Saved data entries
==================================================
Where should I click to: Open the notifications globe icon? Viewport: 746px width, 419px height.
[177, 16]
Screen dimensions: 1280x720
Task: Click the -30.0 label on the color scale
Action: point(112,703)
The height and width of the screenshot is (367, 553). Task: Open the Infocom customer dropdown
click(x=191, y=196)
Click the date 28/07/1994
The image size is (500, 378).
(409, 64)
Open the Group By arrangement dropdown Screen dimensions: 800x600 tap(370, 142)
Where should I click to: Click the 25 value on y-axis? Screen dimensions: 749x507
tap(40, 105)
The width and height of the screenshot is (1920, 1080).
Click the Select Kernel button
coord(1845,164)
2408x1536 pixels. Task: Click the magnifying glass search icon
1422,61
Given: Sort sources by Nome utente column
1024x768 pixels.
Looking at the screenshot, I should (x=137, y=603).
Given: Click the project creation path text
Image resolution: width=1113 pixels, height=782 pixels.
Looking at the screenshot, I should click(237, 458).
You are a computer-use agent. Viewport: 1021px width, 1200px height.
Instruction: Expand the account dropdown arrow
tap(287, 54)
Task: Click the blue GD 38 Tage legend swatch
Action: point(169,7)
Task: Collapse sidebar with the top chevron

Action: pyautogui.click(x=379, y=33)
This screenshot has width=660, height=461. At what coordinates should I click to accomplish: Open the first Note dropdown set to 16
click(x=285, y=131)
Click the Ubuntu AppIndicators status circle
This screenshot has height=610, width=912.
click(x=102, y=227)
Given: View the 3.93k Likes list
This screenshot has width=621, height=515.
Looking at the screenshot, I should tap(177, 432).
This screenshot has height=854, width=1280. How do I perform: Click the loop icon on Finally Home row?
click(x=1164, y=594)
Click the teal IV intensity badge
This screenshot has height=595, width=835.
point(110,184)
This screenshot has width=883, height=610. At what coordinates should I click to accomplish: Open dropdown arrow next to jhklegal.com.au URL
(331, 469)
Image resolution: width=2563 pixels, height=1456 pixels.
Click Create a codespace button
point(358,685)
==================================================
Challenge:
Copy out the stretch of the material from the line containing "Image resolution: width=2563" through the end of the material, keeping each line as it appears.

Right answer:
Image resolution: width=2563 pixels, height=1456 pixels.
Click Create a codespace button
point(358,685)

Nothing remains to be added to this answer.